Cats are also territorial animals by nature, and one of the ways they mark their territory is with urine. The urge to urine mark comes with sexual maturity, so all cats six months of age or older should be spayed or neutered to prevent urine marking. If the cat is already urine marking, sterilization at any age will eliminate the behavior in 90 percent of male cats and 95 percent of female cats.
If the problem is not kitty's health or hormones, then perhaps the litter box is the problem. Is she eliminating near the litter box but not in it? If so, this may indicate that she intended to use the box, but for some reason she just couldn't bring herself to get into it. Usually this is because it is too dirty. Remember that cats are self-cleaning. They are not going to voluntarily step into moist or dirty litter that they will later have to clean off their paws or fur. (If they weren't so fastidious, would we really want them to walk all over our homes and furniture?) A box that seems clean to you may not be clean enough for your cat. Since their senses are far more acute than ours, what is not offensive to us may be unbearable to them.
Check the Litter
Have you changed litters? Is the new litter a different texture or scent? Being creatures of habit, cats don't appreciate sudden changes. Don't surprise kitty with the new litter you bought on sale today, or she may surprise you with a present of her own.
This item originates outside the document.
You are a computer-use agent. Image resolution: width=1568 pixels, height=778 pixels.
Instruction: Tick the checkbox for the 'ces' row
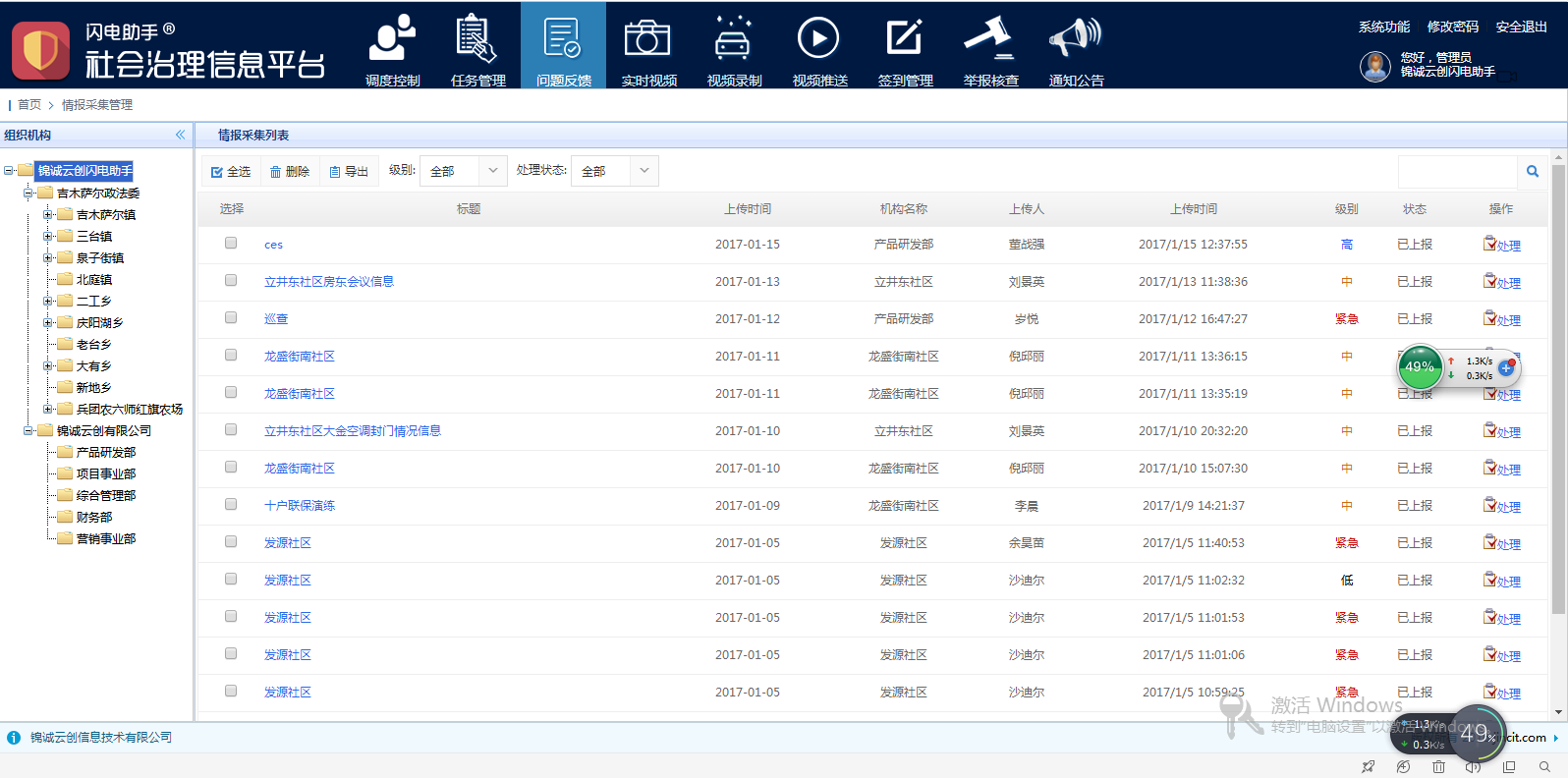(x=231, y=244)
The money you saved on litter can be easily negated by the cost of cleaning products necessary to neutralize kitty's objections. If you want to introduce a new litter to your cat, place a litter box containing the new litter next to her old litter box. Add a scent cue to the new litter, so she knows what it's for, by taking a small amount of urine or stool from the old box and placing it in the new litter. If, after several weeks, she is using the new litter enthusiastically, you can dispense with the old litter. However, if she tries it only occasionally, don't risk offering the new litter exclusively. Remember that it is kitty's preferences, not yours, that count when it comes to the litter box.